Multireference-state Rayleigh–Schrödinger perturbation theory applied to the electronic states X 1Σ+g and E F 1Σ+g of H2

Abstract

The effect of the reference space on the convergence of Rayleigh–Schrödinger perturbation series within the molecular‐orbitals framework is studied for the ground X ¹Σ⁺_g and excited EF ¹Σ⁺_g electronic states of H₂ over a wide range of internuclear separations. Near the ground‐state equilibrium distance of 1.4 bohr each state is well described by a single spin‐adapted configuration function. This no longer holds for the EF ¹Σ⁺_g state around 3.0 bohr because of forbidden curve crossing.

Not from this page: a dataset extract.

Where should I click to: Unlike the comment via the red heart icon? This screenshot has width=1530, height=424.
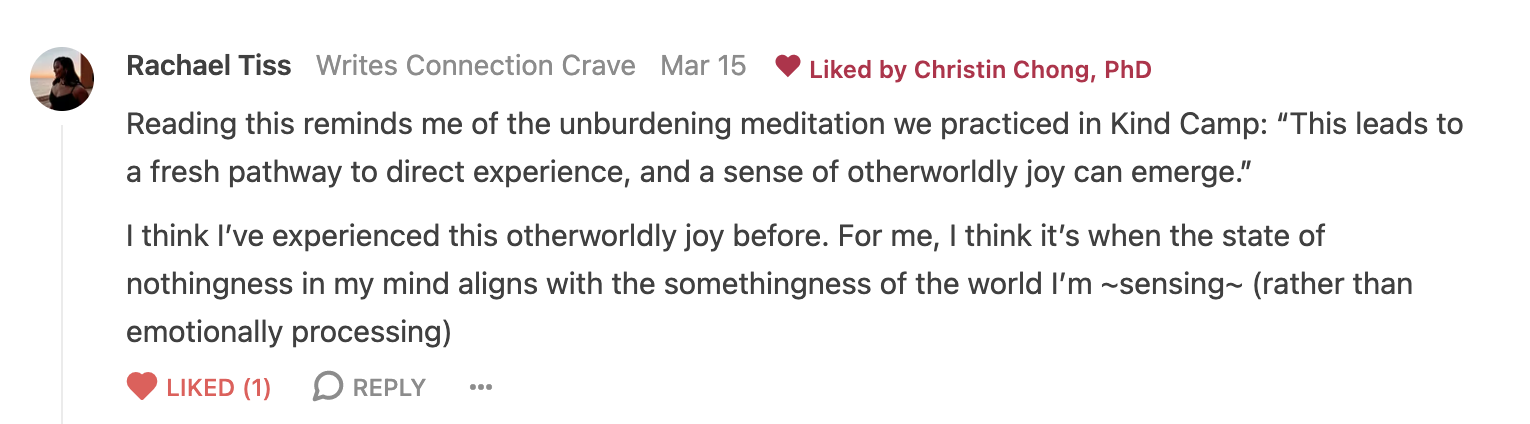[x=142, y=387]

In general, the quasidegeneracy increases with the internuclear distance due to improper dissociation of molecular orbitals. A rigorous approach to define a proper reference space is discussed. It is based on analysis of convergence with emphasis on identifying intruder states. A reference space of nine spin‐adapted functions is adequate in the range 1.4–8.0 bohr; giving third‐order results within less than 1×10⁻³ hartree from the basis limit. Other findings are: (i) Epstein–Nesbet breakup of the Hamiltonian usually gives faster convergence as compared with the Mo/ller–Plesset scheme. (ii) Padé approximants improve the results but only when the reference space is capable of describing the state. When this is not the case the Padé sequence is erratic and physically meaningless. (iii) With suitably defined reference space there is only a marginal difference in the results between different breakups of the Hamiltonian, and little improvement is gained by employing Padé approximants.